▸ **Data entries**
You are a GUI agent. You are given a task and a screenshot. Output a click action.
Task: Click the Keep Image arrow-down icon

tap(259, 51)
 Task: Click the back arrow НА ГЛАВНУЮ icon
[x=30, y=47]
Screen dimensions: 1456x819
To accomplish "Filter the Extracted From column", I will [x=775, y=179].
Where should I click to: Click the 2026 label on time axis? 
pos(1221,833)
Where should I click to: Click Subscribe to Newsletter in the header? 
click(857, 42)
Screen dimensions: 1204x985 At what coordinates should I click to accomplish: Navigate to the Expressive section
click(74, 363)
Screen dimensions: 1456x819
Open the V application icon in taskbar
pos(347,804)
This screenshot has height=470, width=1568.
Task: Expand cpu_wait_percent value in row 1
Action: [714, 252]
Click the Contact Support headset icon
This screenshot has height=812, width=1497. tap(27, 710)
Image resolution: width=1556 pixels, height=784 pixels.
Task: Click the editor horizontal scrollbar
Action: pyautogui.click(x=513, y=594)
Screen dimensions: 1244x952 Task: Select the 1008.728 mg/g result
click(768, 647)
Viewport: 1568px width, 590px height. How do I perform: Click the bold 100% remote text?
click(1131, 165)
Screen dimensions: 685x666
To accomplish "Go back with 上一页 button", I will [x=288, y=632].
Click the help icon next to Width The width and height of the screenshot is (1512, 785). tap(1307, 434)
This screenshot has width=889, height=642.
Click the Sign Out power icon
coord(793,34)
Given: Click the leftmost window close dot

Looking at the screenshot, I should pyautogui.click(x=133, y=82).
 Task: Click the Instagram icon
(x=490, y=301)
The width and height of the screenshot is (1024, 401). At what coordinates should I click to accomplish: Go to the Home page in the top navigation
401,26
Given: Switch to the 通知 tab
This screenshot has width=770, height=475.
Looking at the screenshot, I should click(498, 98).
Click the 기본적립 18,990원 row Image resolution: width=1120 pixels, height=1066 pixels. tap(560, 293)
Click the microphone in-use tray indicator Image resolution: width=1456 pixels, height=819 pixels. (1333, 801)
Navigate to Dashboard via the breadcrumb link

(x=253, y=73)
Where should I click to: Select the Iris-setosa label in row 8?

▸ **Task requirements**
Present the rows above as a Markdown table with two columns, No. and Line, numbering each non-blank line in order and leaving out blank lines.

▸ **Answer in full**
| No. | Line |
|---|---|
| 1 | You are a GUI agent. You are given a task and a screenshot. Output a click action. |
| 2 | Task: Click the Keep Image arrow-down icon |
| 3 | tap(259, 51) |
| 4 |  Task: Click the back arrow НА ГЛАВНУЮ icon |
| 5 | [x=30, y=47] |
| 6 | Screen dimensions: 1456x819 |
| 7 | To accomplish "Filter the Extracted From column", I will [x=775, y=179]. |
| 8 | Where should I click to: Click the 2026 label on time axis?  |
| 9 | pos(1221,833) |
| 10 | Where should I click to: Click Subscribe to Newsletter in the header?  |
| 11 | click(857, 42) |
| 12 | Screen dimensions: 1204x985 At what coordinates should I click to accomplish: Navigate to the Expressive section |
| 13 | click(74, 363) |
| 14 | Screen dimensions: 1456x819 |
| 15 | Open the V application icon in taskbar |
| 16 | pos(347,804) |
| 17 | This screenshot has height=470, width=1568. |
| 18 | Task: Expand cpu_wait_percent value in row 1 |
| 19 | Action: [714, 252] |
| 20 | Click the Contact Support headset icon |
| 21 | This screenshot has height=812, width=1497. tap(27, 710) |
| 22 | Image resolution: width=1556 pixels, height=784 pixels. |
| 23 | Task: Click the editor horizontal scrollbar |
| 24 | Action: pyautogui.click(x=513, y=594) |
| 25 | Screen dimensions: 1244x952 Task: Select the 1008.728 mg/g result |
| 26 | click(768, 647) |
| 27 | Viewport: 1568px width, 590px height. How do I perform: Click the bold 100% remote text? |
| 28 | click(1131, 165) |
| 29 | Screen dimensions: 685x666 |
| 30 | To accomplish "Go back with 上一页 button", I will [x=288, y=632]. |
| 31 | Click the help icon next to Width The width and height of the screenshot is (1512, 785). tap(1307, 434) |
| 32 | This screenshot has width=889, height=642. |
| 33 | Click the Sign Out power icon |
| 34 | coord(793,34) |
| 35 | Given: Click the leftmost window close dot |
| 36 | Looking at the screenshot, I should pyautogui.click(x=133, y=82). |
| 37 |  Task: Click the Instagram icon |
| 38 | (x=490, y=301) |
| 39 | The width and height of the screenshot is (1024, 401). At what coordinates should I click to accomplish: Go to the Home page in the top navigation |
| 40 | 401,26 |
| 41 | Given: Switch to the 通知 tab |
| 42 | This screenshot has width=770, height=475. |
| 43 | Looking at the screenshot, I should click(498, 98). |
| 44 | Click the 기본적립 18,990원 row Image resolution: width=1120 pixels, height=1066 pixels. tap(560, 293) |
| 45 | Click the microphone in-use tray indicator Image resolution: width=1456 pixels, height=819 pixels. (1333, 801) |
| 46 | Navigate to Dashboard via the breadcrumb link |
| 47 | (x=253, y=73) |
| 48 | Where should I click to: Select the Iris-setosa label in row 8? |